First, the doctors discuss the typical presentation of a pediatric patient who has aspirated an object. They agree that the most common scenario is a toddler choking on a nut, but older kids can also be affected. Dr. Shah notes that although severe aspiration cases can result in respiratory distress, most patients often look fine upon arrival to the ER. For this reason, an experienced clinician should listen for whistling sounds from the bronchi or the lack of breath sounds. Because X-rays can fail to visualize the object, witnessed history of a child choking is very important to consider. Differential diagnoses include reactive airway disease, asthma, pneumonia, and a viral URI.

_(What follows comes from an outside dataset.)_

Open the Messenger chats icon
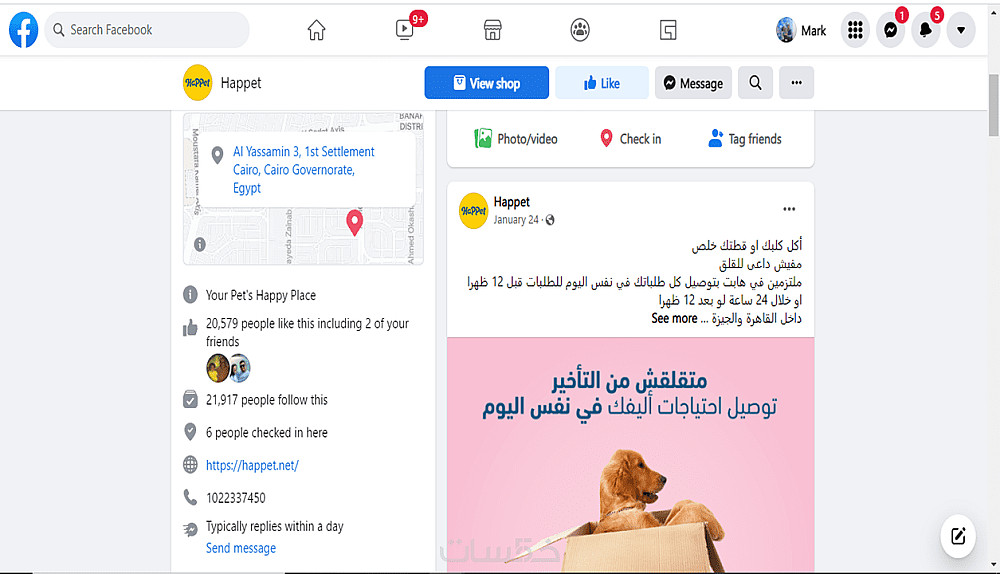The width and height of the screenshot is (1000, 574). point(890,30)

Next, Dr. Stehr discusses how he implemented the lean process improvement system into the foreign body aspiration bronchoscopy procedure at his hospital. He was motivated to develop a more efficient process after realizing that the most difficult part about a bronchoscopy was putting together the equipment. The lean system is built on the principle that there needs to be a correct order for standardized steps in a procedure in order to reduce waste and train staff more efficiently. He used the “5 S’s” to organize the equipment in the ENT cart, which stands for: sort, set an order, shine, standardize, sustain. Additionally, he gives tips for physicians wanting to start their own quality improvement programs, such as including staff in decision making, having the most resistant stakeholder in the room first, prioritizing the case of patient safety, and inviting collaboration between different specialties when appropriate. He mentions that it is helpful to have a lean expert guide the quality improvement process in the beginning; eventually this third party consultant will train an internal employee to manage the lean process themselves. He also discusses the kaizen workshop, in which his team broke down a process, evaluated each step, and put it back together in a more efficient way. PDSA (Plan, Do, Study, Act) is another helpful framework he recommends.
Finally, he discusses how he measured the efficacy of his lean intervention. He used surrogate measures of time and success, which included watching techs and nurses assemble bronchoscopy equipment while timing them and seeing how many drawers they had to open to gather all the materials. Although he had favorable results, he emphasizes the importance of always being open to new ideas for improvement.